- SOURCE MATERIAL -
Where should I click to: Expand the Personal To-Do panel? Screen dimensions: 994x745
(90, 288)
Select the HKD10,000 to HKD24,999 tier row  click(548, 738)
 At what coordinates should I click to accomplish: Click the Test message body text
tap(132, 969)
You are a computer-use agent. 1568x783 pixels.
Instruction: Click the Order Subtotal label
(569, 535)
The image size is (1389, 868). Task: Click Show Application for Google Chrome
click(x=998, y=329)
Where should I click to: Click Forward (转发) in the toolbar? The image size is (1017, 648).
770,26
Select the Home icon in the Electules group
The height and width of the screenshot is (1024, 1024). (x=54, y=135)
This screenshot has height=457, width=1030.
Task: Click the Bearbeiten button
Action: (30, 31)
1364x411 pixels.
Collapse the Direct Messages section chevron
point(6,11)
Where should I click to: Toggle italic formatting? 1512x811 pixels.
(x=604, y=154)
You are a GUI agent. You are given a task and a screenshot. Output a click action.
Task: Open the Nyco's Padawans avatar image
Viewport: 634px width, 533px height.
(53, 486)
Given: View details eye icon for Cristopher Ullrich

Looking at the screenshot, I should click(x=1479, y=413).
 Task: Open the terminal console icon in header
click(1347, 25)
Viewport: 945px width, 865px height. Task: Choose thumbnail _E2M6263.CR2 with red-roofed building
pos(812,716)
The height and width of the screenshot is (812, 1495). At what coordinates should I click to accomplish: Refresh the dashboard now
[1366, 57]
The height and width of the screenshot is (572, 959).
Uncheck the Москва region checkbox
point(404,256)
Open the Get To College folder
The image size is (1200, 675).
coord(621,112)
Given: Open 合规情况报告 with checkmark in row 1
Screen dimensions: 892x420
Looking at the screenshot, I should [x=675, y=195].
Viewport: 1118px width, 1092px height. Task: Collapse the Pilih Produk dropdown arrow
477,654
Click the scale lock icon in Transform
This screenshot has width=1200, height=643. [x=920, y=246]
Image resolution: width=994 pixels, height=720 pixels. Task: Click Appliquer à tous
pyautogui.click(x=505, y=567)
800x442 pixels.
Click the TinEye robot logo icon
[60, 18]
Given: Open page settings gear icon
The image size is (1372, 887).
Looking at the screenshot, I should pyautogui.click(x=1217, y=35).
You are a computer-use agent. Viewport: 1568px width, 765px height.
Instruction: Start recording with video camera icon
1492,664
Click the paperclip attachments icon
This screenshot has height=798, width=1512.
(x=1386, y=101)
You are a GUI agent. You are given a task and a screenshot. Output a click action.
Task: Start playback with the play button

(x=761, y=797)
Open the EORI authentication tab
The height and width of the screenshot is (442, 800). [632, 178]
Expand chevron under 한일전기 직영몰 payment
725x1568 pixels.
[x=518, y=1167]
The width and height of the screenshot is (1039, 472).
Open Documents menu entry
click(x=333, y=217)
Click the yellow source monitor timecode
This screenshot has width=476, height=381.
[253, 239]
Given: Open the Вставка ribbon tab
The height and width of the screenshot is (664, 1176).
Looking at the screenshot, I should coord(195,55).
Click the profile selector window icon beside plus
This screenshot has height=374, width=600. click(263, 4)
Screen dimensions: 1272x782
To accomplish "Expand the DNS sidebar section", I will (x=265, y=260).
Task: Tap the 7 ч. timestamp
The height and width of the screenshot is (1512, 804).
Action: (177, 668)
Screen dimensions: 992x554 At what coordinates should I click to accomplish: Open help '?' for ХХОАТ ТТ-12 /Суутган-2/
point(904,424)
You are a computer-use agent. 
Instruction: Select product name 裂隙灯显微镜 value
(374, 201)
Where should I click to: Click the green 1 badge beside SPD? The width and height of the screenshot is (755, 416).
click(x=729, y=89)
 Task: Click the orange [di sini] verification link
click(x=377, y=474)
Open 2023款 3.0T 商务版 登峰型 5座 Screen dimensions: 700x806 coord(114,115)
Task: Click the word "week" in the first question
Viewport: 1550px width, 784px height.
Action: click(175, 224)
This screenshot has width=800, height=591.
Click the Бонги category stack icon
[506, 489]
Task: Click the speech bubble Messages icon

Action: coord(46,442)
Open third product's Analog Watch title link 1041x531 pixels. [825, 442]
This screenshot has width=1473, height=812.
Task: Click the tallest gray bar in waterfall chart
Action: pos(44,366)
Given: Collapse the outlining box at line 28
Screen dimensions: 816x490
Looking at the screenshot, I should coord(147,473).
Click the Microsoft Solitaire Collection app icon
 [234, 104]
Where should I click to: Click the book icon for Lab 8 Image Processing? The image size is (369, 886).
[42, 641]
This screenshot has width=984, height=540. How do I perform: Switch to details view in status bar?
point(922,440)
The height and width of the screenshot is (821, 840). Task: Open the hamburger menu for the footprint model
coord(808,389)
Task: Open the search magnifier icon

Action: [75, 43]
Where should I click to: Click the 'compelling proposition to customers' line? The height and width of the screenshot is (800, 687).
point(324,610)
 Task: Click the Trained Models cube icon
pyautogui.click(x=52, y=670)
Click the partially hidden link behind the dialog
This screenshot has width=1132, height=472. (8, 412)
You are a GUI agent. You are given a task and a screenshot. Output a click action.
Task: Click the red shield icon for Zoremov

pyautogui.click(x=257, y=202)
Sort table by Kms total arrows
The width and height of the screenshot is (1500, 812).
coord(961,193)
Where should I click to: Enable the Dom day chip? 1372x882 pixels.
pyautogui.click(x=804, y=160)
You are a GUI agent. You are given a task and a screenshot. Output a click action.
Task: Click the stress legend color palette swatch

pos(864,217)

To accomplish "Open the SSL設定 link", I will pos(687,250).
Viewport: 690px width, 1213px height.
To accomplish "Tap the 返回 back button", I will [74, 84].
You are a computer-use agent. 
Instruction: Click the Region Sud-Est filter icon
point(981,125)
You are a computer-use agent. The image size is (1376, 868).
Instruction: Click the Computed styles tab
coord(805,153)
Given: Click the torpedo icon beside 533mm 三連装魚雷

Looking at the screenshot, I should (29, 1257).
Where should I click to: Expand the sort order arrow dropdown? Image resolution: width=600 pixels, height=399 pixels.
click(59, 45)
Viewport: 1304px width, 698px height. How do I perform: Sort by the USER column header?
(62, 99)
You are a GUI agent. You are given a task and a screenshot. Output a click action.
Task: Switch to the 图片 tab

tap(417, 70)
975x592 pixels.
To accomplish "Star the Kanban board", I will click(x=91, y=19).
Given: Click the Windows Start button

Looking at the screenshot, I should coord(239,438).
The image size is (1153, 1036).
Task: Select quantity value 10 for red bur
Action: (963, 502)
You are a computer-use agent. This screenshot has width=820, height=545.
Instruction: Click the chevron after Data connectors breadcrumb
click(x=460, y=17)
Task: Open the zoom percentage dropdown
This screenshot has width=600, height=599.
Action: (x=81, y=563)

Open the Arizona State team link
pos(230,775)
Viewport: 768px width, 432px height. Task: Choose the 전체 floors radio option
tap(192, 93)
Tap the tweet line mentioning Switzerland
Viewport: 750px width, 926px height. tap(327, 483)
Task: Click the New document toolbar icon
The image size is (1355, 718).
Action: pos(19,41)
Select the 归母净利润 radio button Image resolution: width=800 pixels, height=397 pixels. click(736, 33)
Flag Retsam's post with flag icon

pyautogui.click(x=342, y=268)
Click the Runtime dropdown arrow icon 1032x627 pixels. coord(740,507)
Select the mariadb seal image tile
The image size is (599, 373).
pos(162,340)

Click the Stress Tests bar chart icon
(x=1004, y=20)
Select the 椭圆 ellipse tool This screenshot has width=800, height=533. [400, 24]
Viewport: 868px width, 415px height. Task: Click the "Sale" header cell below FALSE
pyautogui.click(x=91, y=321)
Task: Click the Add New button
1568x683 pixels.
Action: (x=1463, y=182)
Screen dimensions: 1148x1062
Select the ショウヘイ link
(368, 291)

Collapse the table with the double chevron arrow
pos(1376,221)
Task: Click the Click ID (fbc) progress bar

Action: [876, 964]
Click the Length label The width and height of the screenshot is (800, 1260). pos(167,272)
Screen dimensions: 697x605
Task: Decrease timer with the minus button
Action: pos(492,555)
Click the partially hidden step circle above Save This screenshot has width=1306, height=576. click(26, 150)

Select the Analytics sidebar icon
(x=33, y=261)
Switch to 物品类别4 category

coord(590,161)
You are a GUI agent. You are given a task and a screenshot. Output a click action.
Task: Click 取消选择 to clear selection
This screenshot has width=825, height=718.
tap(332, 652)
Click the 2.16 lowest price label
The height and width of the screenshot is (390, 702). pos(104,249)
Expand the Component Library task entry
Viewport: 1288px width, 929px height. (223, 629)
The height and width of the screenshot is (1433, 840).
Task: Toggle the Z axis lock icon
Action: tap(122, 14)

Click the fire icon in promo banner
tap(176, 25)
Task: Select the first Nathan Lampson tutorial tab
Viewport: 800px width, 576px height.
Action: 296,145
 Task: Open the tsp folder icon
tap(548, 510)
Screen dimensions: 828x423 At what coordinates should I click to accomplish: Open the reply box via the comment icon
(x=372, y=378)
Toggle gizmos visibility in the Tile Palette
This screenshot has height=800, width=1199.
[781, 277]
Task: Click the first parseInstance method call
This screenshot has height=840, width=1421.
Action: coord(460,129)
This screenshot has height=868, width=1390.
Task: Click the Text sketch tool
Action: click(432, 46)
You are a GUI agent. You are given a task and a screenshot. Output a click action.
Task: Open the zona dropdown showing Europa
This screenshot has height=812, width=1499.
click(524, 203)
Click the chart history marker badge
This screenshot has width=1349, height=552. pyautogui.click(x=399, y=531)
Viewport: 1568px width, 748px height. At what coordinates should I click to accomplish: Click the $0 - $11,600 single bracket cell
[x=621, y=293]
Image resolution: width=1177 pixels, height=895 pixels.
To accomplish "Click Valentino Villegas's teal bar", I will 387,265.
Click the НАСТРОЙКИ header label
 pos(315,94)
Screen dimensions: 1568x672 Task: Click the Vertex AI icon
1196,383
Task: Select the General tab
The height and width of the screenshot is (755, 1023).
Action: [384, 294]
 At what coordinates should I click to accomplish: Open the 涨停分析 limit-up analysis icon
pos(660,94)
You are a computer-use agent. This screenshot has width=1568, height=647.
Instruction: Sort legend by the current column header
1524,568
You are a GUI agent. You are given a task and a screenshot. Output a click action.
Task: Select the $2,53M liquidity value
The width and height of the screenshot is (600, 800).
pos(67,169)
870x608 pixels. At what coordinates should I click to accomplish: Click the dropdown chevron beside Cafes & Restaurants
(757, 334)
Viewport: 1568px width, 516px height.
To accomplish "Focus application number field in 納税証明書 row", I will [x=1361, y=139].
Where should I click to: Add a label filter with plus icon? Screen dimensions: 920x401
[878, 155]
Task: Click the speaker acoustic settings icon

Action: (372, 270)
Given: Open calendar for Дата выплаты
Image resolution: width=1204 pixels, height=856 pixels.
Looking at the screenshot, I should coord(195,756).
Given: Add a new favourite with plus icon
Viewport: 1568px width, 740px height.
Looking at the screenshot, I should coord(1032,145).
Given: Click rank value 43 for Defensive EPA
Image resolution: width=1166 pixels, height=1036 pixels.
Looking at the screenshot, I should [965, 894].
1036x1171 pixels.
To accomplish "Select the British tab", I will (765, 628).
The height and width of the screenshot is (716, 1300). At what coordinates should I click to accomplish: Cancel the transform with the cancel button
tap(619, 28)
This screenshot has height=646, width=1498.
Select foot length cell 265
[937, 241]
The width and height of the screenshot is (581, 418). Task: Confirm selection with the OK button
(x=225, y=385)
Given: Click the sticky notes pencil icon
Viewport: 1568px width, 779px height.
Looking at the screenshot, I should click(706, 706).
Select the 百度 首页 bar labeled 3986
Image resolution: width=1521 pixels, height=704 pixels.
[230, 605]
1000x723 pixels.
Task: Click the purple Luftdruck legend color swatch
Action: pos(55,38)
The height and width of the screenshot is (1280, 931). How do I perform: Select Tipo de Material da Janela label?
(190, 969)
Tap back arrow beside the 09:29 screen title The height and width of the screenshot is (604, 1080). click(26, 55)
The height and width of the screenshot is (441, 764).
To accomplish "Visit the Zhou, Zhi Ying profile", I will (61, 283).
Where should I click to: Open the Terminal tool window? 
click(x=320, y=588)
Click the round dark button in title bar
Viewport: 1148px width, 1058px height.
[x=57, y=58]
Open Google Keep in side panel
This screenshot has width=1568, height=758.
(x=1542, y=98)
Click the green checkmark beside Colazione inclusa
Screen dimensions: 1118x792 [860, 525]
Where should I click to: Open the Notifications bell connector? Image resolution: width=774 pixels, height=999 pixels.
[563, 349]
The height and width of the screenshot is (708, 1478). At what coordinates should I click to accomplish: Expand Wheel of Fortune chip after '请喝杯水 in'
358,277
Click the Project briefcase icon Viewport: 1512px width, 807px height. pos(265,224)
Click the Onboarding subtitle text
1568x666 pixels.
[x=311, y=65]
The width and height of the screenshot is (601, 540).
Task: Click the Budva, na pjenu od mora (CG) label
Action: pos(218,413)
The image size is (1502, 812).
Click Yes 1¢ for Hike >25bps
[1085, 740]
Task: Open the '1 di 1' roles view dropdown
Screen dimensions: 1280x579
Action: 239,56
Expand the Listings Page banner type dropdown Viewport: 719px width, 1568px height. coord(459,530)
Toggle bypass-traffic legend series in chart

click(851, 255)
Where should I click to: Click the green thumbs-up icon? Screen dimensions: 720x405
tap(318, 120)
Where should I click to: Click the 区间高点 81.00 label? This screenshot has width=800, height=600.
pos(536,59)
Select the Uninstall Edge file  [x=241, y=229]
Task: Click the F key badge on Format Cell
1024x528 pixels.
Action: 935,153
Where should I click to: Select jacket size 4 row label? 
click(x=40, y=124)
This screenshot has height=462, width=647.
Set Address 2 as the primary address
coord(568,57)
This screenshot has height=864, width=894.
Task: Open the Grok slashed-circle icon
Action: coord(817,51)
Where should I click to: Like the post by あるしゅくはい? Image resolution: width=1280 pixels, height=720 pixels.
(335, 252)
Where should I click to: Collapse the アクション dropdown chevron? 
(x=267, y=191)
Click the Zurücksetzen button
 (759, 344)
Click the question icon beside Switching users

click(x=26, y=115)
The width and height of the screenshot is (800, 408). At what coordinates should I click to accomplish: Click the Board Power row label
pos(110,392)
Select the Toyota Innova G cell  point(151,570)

- PROBLEM DESCRIPTION -
Whenever a line in the material above holds the string "will", copy that line in full.

- TASK SOLUTION -
To accomplish "Expand the DNS sidebar section", I will (x=265, y=260).
To accomplish "Open the SSL設定 link", I will pos(687,250).
To accomplish "Tap the 返回 back button", I will [74, 84].
To accomplish "Star the Kanban board", I will click(x=91, y=19).
To accomplish "Click Valentino Villegas's teal bar", I will 387,265.
To accomplish "Focus application number field in 納税証明書 row", I will [x=1361, y=139].
To accomplish "Select the British tab", I will (765, 628).
To accomplish "Visit the Zhou, Zhi Ying profile", I will (61, 283).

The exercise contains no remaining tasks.